Greater media convergence vital for people-to-people cooperation

18Feb 2022
The Guardian
Greater media convergence vital for people-to-people cooperation

TIMES are changing in the media industry each passing day, with growing ease of communication and more open political inclinations facilitating direct communication between individuals and agencies across borders.

This was part of what was in the air as a team from the top management of Vodacom Tanzania Ltd visited the IPP media outlets on Wednesday.

This came nearly at the same time as broadcasts of ITV, EATV and a few other local channels started becoming visible at DSTV, the global South African service provider.

The crucial event towards this convergence of the media is a changing political atmosphere, with two ‘firsts’ registered within a week. One was the re-certification of some vibrant newspapers, the other the removal of controls on direct television by satellite for a whole range of operators.

Noticeable political or communications convergence was such that while DSTV was beginning to show ITV programmes, the Vodacom delegation’s tour came as President Samia Suluhu Hassan met and conversed with exiled Chadema ex-presidential candidate Tundu Antipas Lissu.

A former legislator for the opposition party, Lissu is also the party’s national Vice Chairman.

Communications analysts often ponder on the role of media outlets in evolution of political dialogue, if they just cover events and carry sentiments as given out in wider society or also constitute a moment of the shaping of the content.

Realism demands that political events take the lead, and the media merely pick up portions of the dialogue in accordance with orientations and sense of values of each outlet in relation to its stakeholders and customer base.

So the politics affects, in a very important way, how each segment of society thinks or expects in mass communications.

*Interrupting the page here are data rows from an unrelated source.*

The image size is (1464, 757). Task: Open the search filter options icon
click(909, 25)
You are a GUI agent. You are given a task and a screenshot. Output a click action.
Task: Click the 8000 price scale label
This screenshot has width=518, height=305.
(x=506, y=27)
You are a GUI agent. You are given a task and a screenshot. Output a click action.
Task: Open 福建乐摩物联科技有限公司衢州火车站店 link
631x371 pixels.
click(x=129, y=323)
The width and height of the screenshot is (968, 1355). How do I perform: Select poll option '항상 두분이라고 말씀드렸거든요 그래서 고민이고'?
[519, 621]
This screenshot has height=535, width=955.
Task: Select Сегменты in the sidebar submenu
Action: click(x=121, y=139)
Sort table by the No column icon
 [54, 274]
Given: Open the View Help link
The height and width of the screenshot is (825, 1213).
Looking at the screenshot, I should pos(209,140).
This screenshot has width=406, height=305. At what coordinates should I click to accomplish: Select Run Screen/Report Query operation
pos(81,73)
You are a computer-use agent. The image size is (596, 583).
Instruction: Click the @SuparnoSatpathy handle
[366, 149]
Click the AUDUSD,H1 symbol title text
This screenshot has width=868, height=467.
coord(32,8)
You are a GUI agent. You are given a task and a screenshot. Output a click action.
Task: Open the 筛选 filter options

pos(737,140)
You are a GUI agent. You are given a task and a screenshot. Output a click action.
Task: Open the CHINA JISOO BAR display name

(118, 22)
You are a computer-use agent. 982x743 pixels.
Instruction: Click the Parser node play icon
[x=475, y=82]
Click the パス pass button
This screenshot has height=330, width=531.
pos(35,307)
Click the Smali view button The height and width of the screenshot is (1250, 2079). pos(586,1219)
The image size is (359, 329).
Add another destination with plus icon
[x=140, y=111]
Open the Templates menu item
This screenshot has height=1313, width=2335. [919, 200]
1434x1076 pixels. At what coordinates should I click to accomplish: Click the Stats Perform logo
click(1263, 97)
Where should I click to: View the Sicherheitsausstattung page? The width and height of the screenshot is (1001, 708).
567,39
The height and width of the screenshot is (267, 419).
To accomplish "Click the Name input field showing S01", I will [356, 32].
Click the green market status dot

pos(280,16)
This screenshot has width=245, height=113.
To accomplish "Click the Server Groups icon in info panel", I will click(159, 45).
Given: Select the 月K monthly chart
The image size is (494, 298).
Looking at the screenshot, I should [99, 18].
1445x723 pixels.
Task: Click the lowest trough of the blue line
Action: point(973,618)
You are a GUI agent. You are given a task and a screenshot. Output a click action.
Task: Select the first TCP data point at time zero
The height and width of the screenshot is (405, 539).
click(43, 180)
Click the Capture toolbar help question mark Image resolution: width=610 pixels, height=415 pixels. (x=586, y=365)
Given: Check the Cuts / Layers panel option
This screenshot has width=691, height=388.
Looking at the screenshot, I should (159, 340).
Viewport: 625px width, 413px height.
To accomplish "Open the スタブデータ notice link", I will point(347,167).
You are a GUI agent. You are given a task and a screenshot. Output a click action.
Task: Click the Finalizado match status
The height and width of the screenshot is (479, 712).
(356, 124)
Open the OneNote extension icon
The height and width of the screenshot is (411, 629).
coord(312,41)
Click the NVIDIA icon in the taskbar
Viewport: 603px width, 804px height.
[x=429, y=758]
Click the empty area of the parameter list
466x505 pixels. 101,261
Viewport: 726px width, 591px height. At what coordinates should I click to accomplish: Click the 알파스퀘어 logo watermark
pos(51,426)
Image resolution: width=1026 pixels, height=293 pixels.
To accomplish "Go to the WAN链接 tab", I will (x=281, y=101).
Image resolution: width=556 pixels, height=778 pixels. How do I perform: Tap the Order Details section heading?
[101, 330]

Watching these converging trends and events, it is understandable when or if one gets the feeling that there is an atmosphere of change that is unlikely to be rolled back by a change of mood in the near future.

Usually rollbacks take place for non-institutionalised prerogatives, as they look like privileges given by the rulers. They lack in bilateral, multilateral or regional commitments – while current changes are based on a new multilateral ethos.

Thus the newly forged links in the field of multimedia as well as communication proximity involving the local communication service provider anchored in the South African Vodafone group, as an extension of the UK giant, may be here to say.

There is much less competition between nascent communication firms at the local level and international or multinational firms, as the audience of the former also branch into the outside.

From strict reliance on television channels or newspaper distribution, plenty is now placed on YouTube or other access points – that is, into multimedia.

Local players are longer in a position to complain with respect to sharing out local communication space. This also applies to removing non-tariff barriers in regional trade, from the East African Community and Southern African Development Community (SADC) zones to the African continental free trade area. Indeed, the sky is the limit.